━━ DATA FOR THIS TASK
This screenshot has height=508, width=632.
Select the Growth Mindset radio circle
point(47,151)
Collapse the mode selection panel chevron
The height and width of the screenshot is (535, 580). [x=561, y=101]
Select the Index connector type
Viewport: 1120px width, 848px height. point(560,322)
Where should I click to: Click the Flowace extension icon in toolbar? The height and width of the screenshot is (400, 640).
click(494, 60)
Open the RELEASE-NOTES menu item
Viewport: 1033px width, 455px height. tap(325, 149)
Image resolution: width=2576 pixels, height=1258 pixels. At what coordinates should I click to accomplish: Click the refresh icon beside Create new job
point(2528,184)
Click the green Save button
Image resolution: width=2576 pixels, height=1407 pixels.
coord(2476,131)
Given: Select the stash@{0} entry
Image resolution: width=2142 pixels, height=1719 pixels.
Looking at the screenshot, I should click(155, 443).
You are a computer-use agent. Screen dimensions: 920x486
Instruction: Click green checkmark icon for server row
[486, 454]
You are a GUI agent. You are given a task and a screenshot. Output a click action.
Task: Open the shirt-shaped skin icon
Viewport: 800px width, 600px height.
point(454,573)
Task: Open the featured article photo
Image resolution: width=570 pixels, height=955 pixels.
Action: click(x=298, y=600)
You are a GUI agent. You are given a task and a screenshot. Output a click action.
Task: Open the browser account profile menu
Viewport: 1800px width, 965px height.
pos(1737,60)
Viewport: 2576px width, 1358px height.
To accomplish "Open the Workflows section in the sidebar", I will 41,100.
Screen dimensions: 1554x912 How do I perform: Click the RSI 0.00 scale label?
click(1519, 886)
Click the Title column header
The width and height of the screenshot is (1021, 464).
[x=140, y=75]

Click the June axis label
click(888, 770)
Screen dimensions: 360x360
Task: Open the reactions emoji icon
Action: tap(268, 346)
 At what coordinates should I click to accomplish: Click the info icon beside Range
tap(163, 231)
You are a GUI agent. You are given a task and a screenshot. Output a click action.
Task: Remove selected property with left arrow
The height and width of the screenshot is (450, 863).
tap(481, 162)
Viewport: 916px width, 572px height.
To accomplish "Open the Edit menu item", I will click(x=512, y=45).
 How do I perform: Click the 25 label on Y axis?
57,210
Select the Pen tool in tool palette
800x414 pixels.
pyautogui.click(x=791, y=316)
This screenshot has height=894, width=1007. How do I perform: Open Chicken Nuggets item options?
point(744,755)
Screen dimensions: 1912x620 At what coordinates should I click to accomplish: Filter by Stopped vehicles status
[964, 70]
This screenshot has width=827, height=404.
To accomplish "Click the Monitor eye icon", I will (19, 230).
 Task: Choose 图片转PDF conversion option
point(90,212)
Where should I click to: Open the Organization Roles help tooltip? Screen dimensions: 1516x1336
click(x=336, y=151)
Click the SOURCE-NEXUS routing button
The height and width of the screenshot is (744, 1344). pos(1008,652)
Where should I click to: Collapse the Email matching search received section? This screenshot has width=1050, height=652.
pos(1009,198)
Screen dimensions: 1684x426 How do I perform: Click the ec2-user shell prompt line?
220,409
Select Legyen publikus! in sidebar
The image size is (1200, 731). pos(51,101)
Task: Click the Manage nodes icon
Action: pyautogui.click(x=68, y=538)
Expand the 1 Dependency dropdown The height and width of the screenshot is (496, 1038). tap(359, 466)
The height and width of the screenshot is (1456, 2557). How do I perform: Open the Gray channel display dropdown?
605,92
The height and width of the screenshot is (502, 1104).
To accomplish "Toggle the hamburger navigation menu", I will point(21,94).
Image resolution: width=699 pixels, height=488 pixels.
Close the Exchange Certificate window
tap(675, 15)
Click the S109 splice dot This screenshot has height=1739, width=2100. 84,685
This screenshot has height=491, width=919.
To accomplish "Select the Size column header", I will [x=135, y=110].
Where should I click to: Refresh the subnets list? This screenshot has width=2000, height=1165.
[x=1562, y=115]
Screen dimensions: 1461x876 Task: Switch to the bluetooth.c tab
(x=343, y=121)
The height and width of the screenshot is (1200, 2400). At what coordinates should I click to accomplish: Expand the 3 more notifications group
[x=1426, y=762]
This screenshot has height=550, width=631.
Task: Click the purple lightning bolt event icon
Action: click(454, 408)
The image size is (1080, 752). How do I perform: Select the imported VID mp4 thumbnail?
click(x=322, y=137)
━━━━
Rewrite these entries as a JSON list of strings, one string per line and no strings for blank lines. Cover every entry.

[
  "This screenshot has height=508, width=632.",
  "Select the Growth Mindset radio circle",
  "point(47,151)",
  "Collapse the mode selection panel chevron",
  "The height and width of the screenshot is (535, 580). [x=561, y=101]",
  "Select the Index connector type",
  "Viewport: 1120px width, 848px height. point(560,322)",
  "Where should I click to: Click the Flowace extension icon in toolbar? The height and width of the screenshot is (400, 640).",
  "click(494, 60)",
  "Open the RELEASE-NOTES menu item",
  "Viewport: 1033px width, 455px height. tap(325, 149)",
  "Image resolution: width=2576 pixels, height=1258 pixels. At what coordinates should I click to accomplish: Click the refresh icon beside Create new job",
  "point(2528,184)",
  "Click the green Save button",
  "Image resolution: width=2576 pixels, height=1407 pixels.",
  "coord(2476,131)",
  "Given: Select the stash@{0} entry",
  "Image resolution: width=2142 pixels, height=1719 pixels.",
  "Looking at the screenshot, I should click(155, 443).",
  "You are a computer-use agent. Screen dimensions: 920x486",
  "Instruction: Click green checkmark icon for server row",
  "[486, 454]",
  "You are a GUI agent. You are given a task and a screenshot. Output a click action.",
  "Task: Open the shirt-shaped skin icon",
  "Viewport: 800px width, 600px height.",
  "point(454,573)",
  "Task: Open the featured article photo",
  "Image resolution: width=570 pixels, height=955 pixels.",
  "Action: click(x=298, y=600)",
  "You are a GUI agent. You are given a task and a screenshot. Output a click action.",
  "Task: Open the browser account profile menu",
  "Viewport: 1800px width, 965px height.",
  "pos(1737,60)",
  "Viewport: 2576px width, 1358px height.",
  "To accomplish \"Open the Workflows section in the sidebar\", I will 41,100.",
  "Screen dimensions: 1554x912 How do I perform: Click the RSI 0.00 scale label?",
  "click(1519, 886)",
  "Click the Title column header",
  "The width and height of the screenshot is (1021, 464).",
  "[x=140, y=75]",
  "Click the June axis label",
  "click(888, 770)",
  "Screen dimensions: 360x360",
  "Task: Open the reactions emoji icon",
  "Action: tap(268, 346)",
  " At what coordinates should I click to accomplish: Click the info icon beside Range",
  "tap(163, 231)",
  "You are a GUI agent. You are given a task and a screenshot. Output a click action.",
  "Task: Remove selected property with left arrow",
  "The height and width of the screenshot is (450, 863).",
  "tap(481, 162)",
  "Viewport: 916px width, 572px height.",
  "To accomplish \"Open the Edit menu item\", I will click(x=512, y=45).",
  " How do I perform: Click the 25 label on Y axis?",
  "57,210",
  "Select the Pen tool in tool palette",
  "800x414 pixels.",
  "pyautogui.click(x=791, y=316)",
  "This screenshot has height=894, width=1007. How do I perform: Open Chicken Nuggets item options?",
  "point(744,755)",
  "Screen dimensions: 1912x620 At what coordinates should I click to accomplish: Filter by Stopped vehicles status",
  "[964, 70]",
  "This screenshot has width=827, height=404.",
  "To accomplish \"Click the Monitor eye icon\", I will (19, 230).",
  " Task: Choose 图片转PDF conversion option",
  "point(90,212)",
  "Where should I click to: Open the Organization Roles help tooltip? Screen dimensions: 1516x1336",
  "click(x=336, y=151)",
  "Click the SOURCE-NEXUS routing button",
  "The height and width of the screenshot is (744, 1344). pos(1008,652)",
  "Where should I click to: Collapse the Email matching search received section? This screenshot has width=1050, height=652.",
  "pos(1009,198)",
  "Screen dimensions: 1684x426 How do I perform: Click the ec2-user shell prompt line?",
  "220,409",
  "Select Legyen publikus! in sidebar",
  "The image size is (1200, 731). pos(51,101)",
  "Task: Click the Manage nodes icon",
  "Action: pyautogui.click(x=68, y=538)",
  "Expand the 1 Dependency dropdown The height and width of the screenshot is (496, 1038). tap(359, 466)",
  "The height and width of the screenshot is (1456, 2557). How do I perform: Open the Gray channel display dropdown?",
  "605,92",
  "The height and width of the screenshot is (502, 1104).",
  "To accomplish \"Toggle the hamburger navigation menu\", I will point(21,94).",
  "Image resolution: width=699 pixels, height=488 pixels.",
  "Close the Exchange Certificate window",
  "tap(675, 15)",
  "Click the S109 splice dot This screenshot has height=1739, width=2100. 84,685",
  "This screenshot has height=491, width=919.",
  "To accomplish \"Select the Size column header\", I will [x=135, y=110].",
  "Where should I click to: Refresh the subnets list? This screenshot has width=2000, height=1165.",
  "[x=1562, y=115]",
  "Screen dimensions: 1461x876 Task: Switch to the bluetooth.c tab",
  "(x=343, y=121)",
  "The height and width of the screenshot is (1200, 2400). At what coordinates should I click to accomplish: Expand the 3 more notifications group",
  "[x=1426, y=762]",
  "This screenshot has height=550, width=631.",
  "Task: Click the purple lightning bolt event icon",
  "Action: click(454, 408)",
  "The image size is (1080, 752). How do I perform: Select the imported VID mp4 thumbnail?",
  "click(x=322, y=137)"
]